#### [Available data]
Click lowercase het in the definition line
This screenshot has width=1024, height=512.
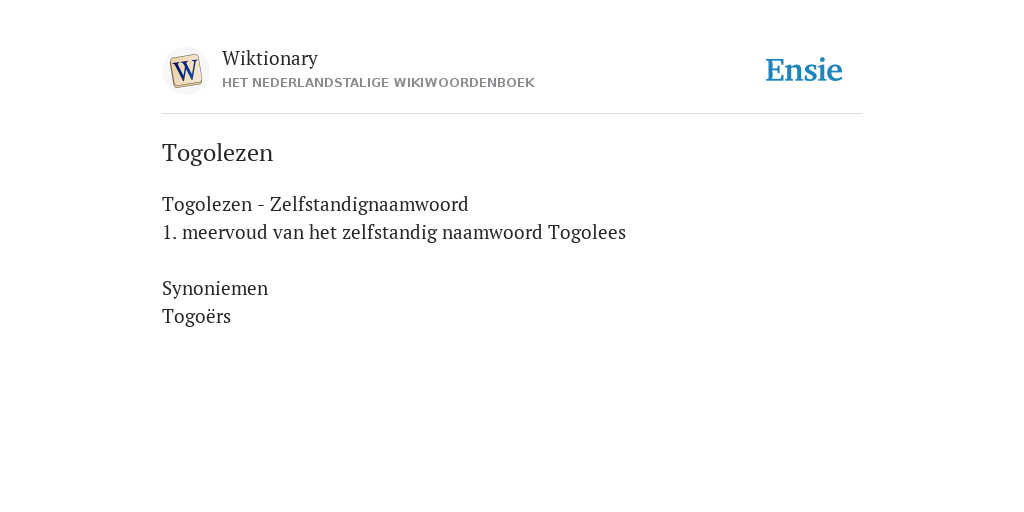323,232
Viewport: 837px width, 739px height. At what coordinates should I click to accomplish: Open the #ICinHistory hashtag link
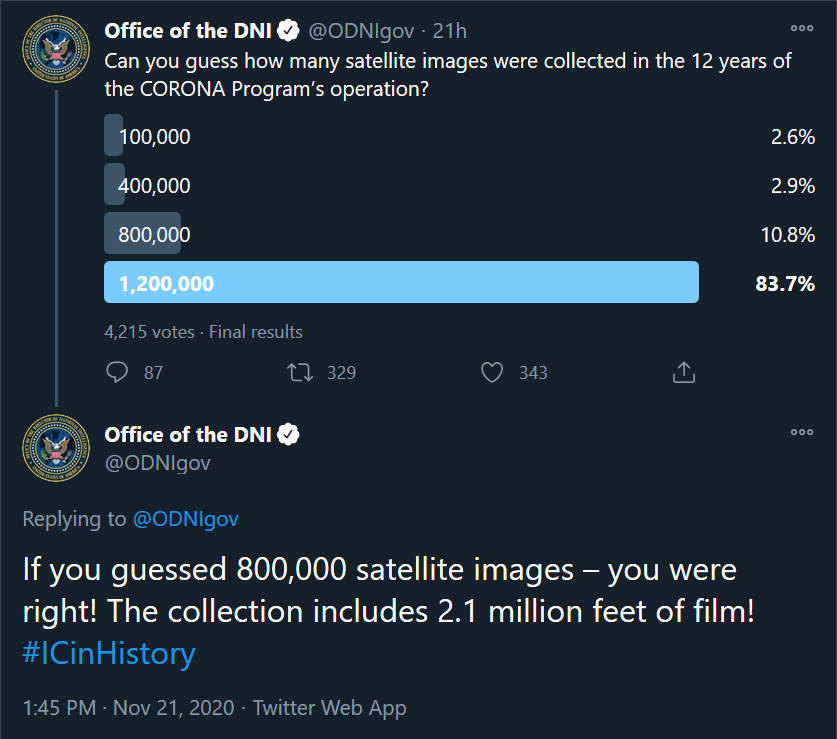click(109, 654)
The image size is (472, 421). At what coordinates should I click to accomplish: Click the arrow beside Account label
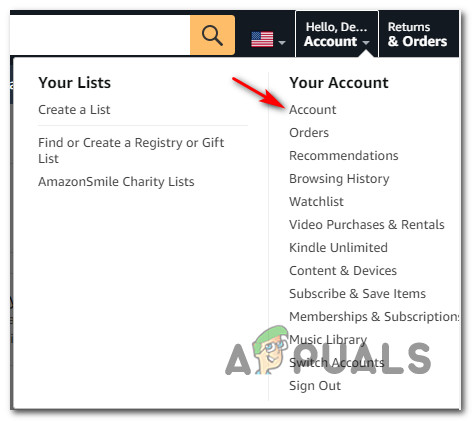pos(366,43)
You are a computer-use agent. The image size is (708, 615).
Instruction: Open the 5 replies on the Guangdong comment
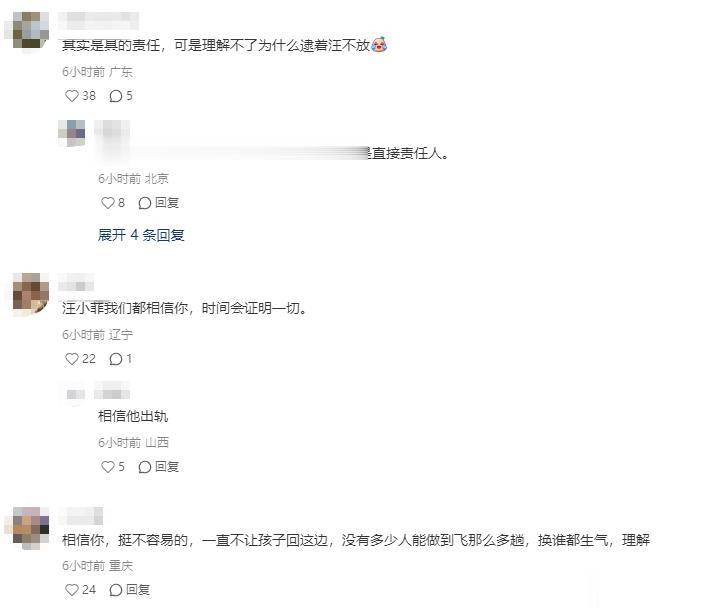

#### [Instructions to follow]
Set down the whole listing exactly as given, except for the pictures.

#### [Task solution]
Click lowercase het in the definition line
This screenshot has width=1024, height=512.
323,232
Viewport: 837px width, 739px height. At what coordinates should I click to accomplish: Open the #ICinHistory hashtag link
click(109, 654)
The image size is (472, 421). At what coordinates should I click to accomplish: Click the arrow beside Account label
pos(366,43)
You are a computer-use agent. The image size is (708, 615).
Instruction: Open the 5 replies on the Guangdong comment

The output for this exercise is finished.